Exercise inputs:
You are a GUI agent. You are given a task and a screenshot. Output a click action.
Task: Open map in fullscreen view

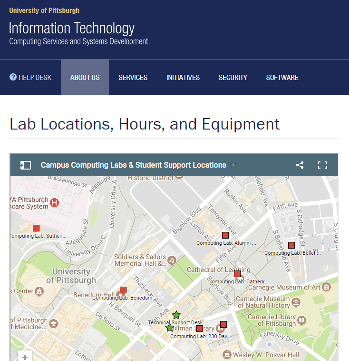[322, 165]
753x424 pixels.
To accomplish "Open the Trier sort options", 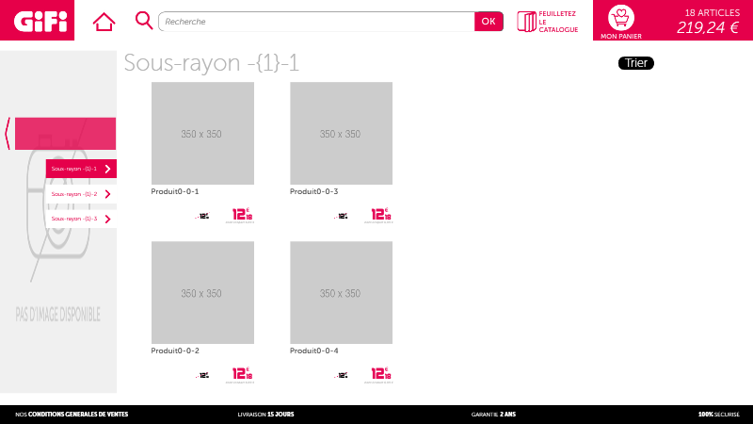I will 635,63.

==

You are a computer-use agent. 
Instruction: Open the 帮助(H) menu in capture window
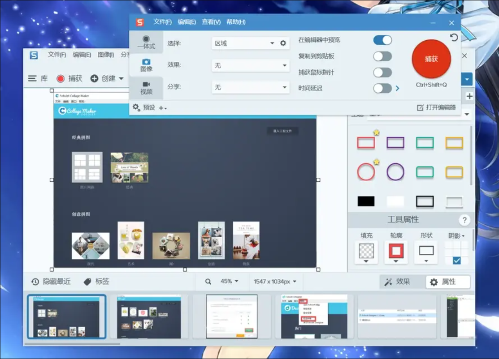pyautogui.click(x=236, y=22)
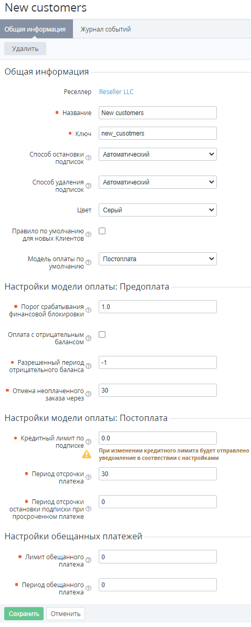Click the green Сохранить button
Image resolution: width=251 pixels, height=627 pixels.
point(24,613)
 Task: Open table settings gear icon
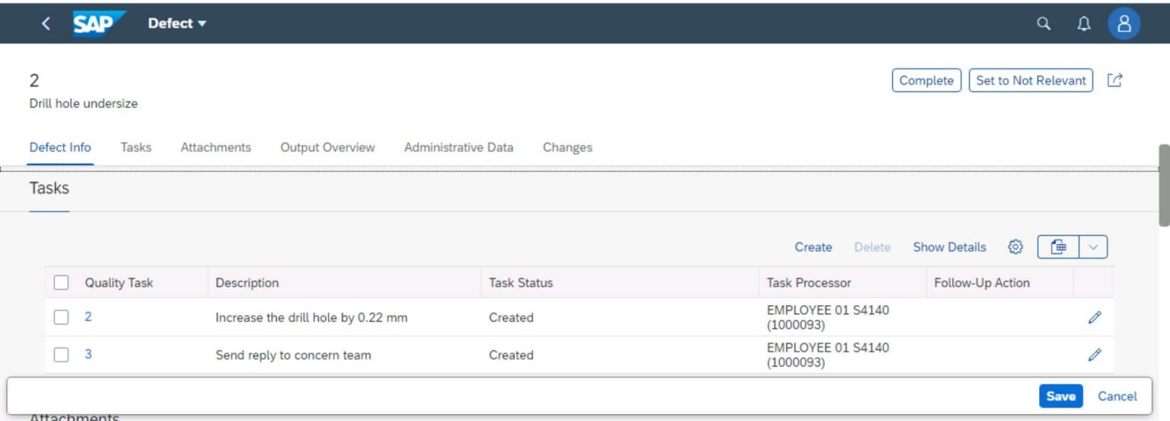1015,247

What is asked:
Report every line of the material above that contains the string "agent", copying each such line in full.

Solution for this exercise:
You are a GUI agent. You are given a task and a screenshot. Output a click action.
You are a computer-use agent. 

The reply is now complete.